SlateAfrique

mis à jour le

La diva qui célèbre les Africains du Pérou

La chanteuse Susana Baca se bat depuis des années pour défendre l’héritage culturel africain au Pérou. Et ce n’est pas à 67 ans qu’elle va s’arrêter, assure le Los Angeles Times, qui a pu recueillir ses confidences.

«Je veux que [les Africains-Péruviens] sentent qu'ils ne viennent pas de nulle part... qu'ils se sentent légitimes», explique-t-elle. «L’Histoire officielle est celle des blancs. L’idée est de rendre visible celle que l’on cache», ajoute son mari Ricardo Pereira, musicologue.

Descendante d'esclaves noirs, Susana acquiert le statut de «diva» dans la presse alors qu’elle parcourt le monde pour célébrer sa culture métissée. En 2002, elle est lauréate du meilleur album folk au Latin Grammy Awards pour Lamento Negro.

Aujourd’hui, elle projette de construire un centre dédié à la préservation de la culture africaine-péruvienne dans le village rural de sa mère, à Santa Barbara. Dans la même optique, elle avait déjà fondé en 1992 l'Instituto Negro Continuo dans sa ville natale, Chorillos, en banlieue de Lima, la capitale péruvienne.

Mais pour elle, le chemin est encore long. Car malgré le fait qu’en 2009, le Pérou soit devenu le premier pays d’Amérique Latine à s’excuser auprès de ses citoyens africains-péruviens pour des siècles de discriminations et d'exclusion, le racisme y reste très répandu.

Selon le Los Angeles Times, les esclaves, arrivés avec les conquistadors espagnols au XVIe siècle, étaient alors considérés comme partie prenante de la colonisation étrangère par les Indiens et donc détestés pour cela. Pourtant, eux aussi ont été contraints d’abandonner leur langue, leur musique et leur religion.

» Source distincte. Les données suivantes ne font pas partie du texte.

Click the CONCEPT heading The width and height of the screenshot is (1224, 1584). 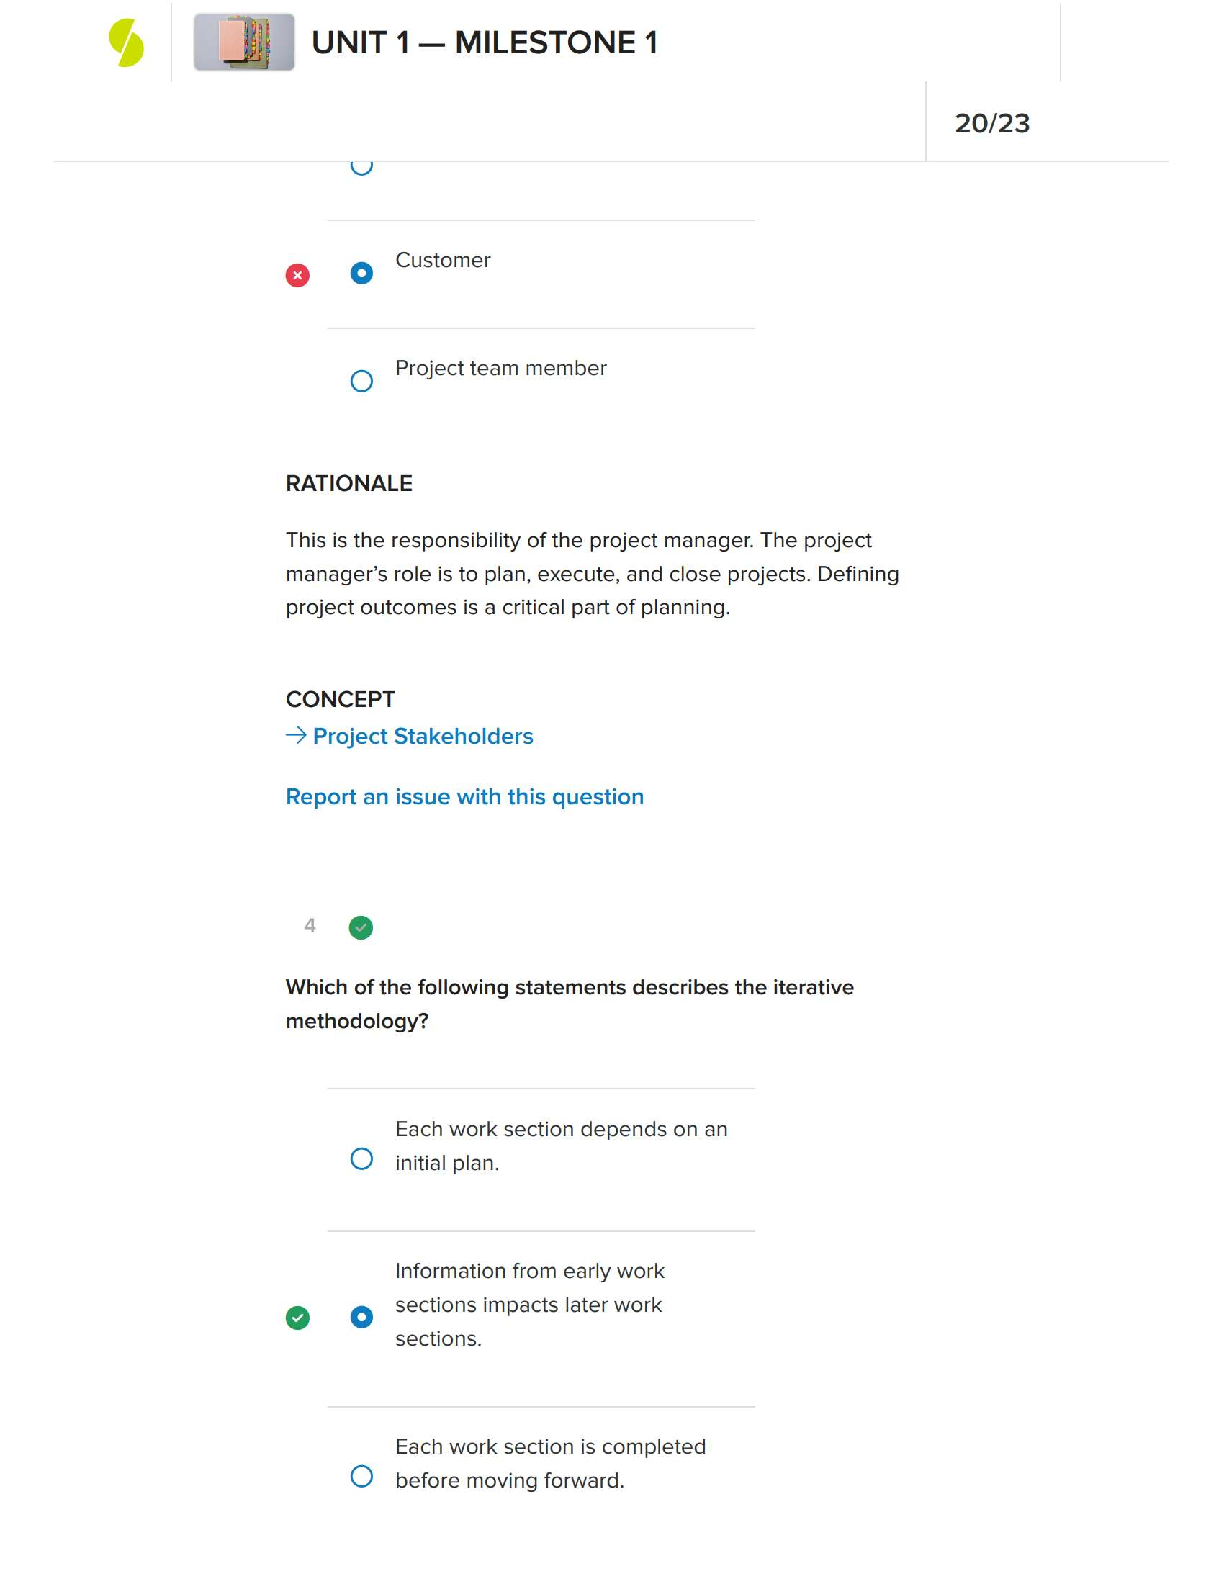(340, 700)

Depuis les années 50, leurs descendants tentent de faire revivre cette culture africaine et obtenir l'égalité avec le reste de la population. Ils se sont inspirés du modèle des Africains- Américains, en rang derrière Martin Luther King Jr. pour lutter contre la ségrégation aux Etats-Unis. Aujourd’hui, ces noirs du Pérou comptent pour environ 2% de la population du pays.

Et dans cette lutte pour la reconnaissance, la musique paraît être la meilleure des armes:

 «Il ne s’agit pas que de chanter une jolie chanson ou de chorégraphier une danse: c’est la recherche d’une identité», déclare Rafael Santa Cruz, issu de la famille de musiciens Santa Cruz, qui a largement contribué à la promotion de l’héritage africain dans la culture péruvienne.

Le cajòn en est devenu le principal symbole. Il s'agit d'une caisse en bois inventée par les esclaves péruviens pour protester contre leurs maîtres, et contre l’Eglise catholique.

Par ailleurs, les membres du groupe Perú Negro, fondé en 1969, avaient été déclarés «ambassadeurs culturels des noirs du Pérou» par le gouvernement.